§ Text passage
◇ ◇ ◇ ◇

Clean Sweep 404 Manager for Movable Type

Clean Sweep is a plugin that assists administrators in finding and fixing broken inbound links to their website. It was build to support two use cases:

  • to help users get a clean start with their blog by allowing them to completely restructure their permalink URL structure and have a system that can automatically adapt by redirecting stale and inbound links to the proper destination

  • to help users in the process of migrating to Movable Type who are forced to modify their web site's URL and permalink structure

Both of these use cases have to do with preserving a site's page rank in light of a major redesign.

Features and Benefits

  • Manage redirects in your blog using an easy to use user interface.
  • Help maintain good SEO and page rank by keeping links fresh.
  • No need to hack Apache configuration files until you are sure your redirects are correct.

Download

Screenshots

Dashboard Widget

Clean Sweep Dashboard Widget

Create a Redirect

Clean Sweep Map 404 to Destination

View a List of All 404s

Clean Sweep 404 Listing

View a List of Recommended Rewrite Rules

apache-rewrite.png

Installation Instructions

  1. Unpack the Clean Sweep archive.
  2. Copy the contents of CleanSweep-1.1x/plugins to: /path/to/mt/plugins/ and copy the contents of CleanSweep-1.1x/mt-static to: /path/to/your/mt-static/.
  3. Create a page in Movable Type called "URL Not Found". Give it a basename of "404". Place whatever personalized message you want that will be displayed to your visitors when Clean Sweep is unsuccessful in mapping the request to the correct page or destination.
  4. Publish the page and remember the complete URL to this page on your published blog.
  5. Navigate to the Plugin Settings area for Clean Sweep.
  6. Enter in the full URL to your "URL Not Found" page you created in step #3. Copy that URL into the "404 URL" configuration parameter for Clean Sweep.

◇ ◇ ◇ ◇

§ Material provided
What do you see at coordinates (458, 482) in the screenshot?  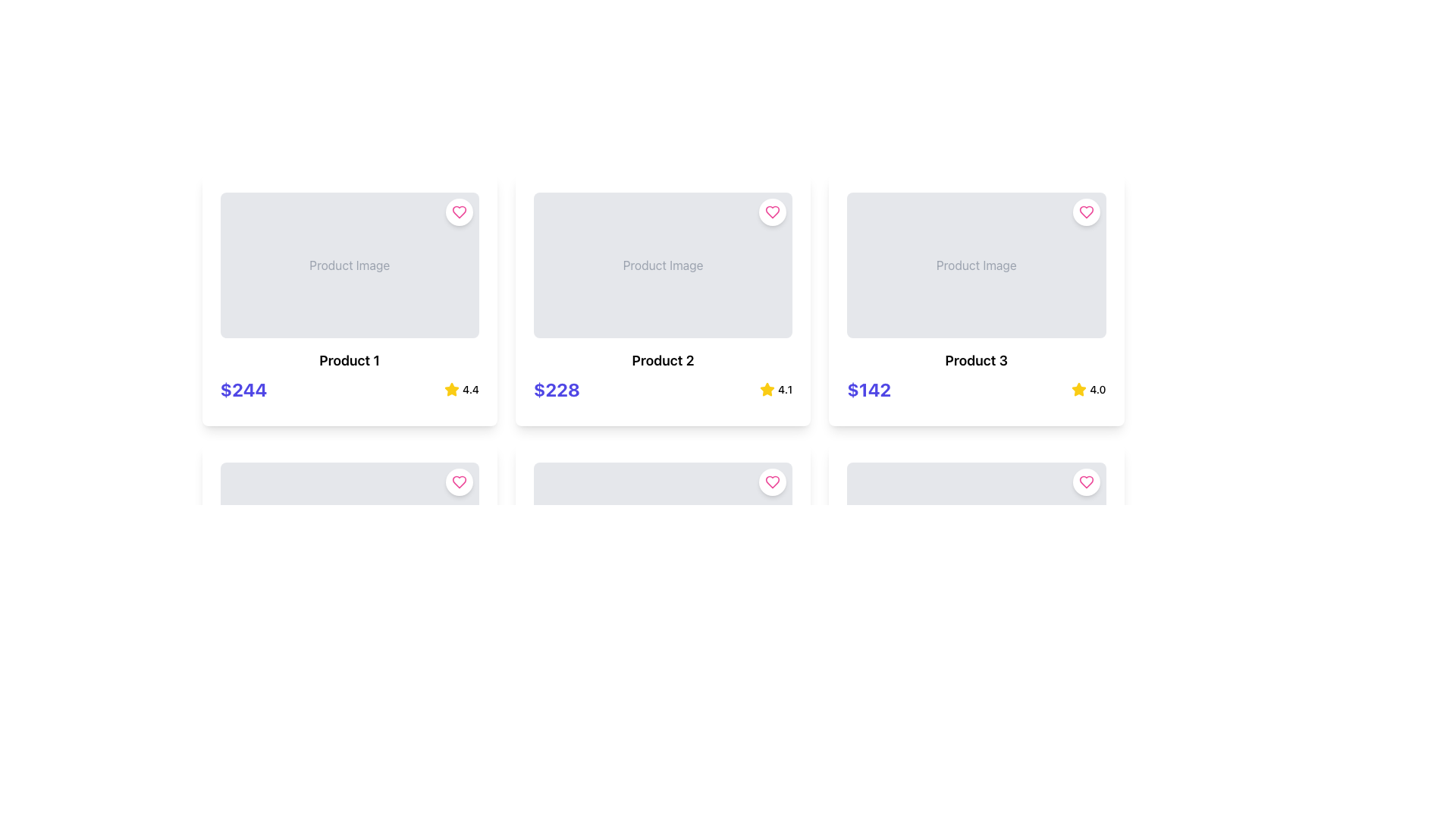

◇ ◇ ◇ ◇

§ Work request
From the Clean Sweep page above, list every item under the heading "Features and Benefits".

§ Reply to the task
- Manage redirects in your blog using an easy to use user interface.
- Help maintain good SEO and page rank by keeping links fresh.
- No need to hack Apache configuration files until you are sure your redirects are correct.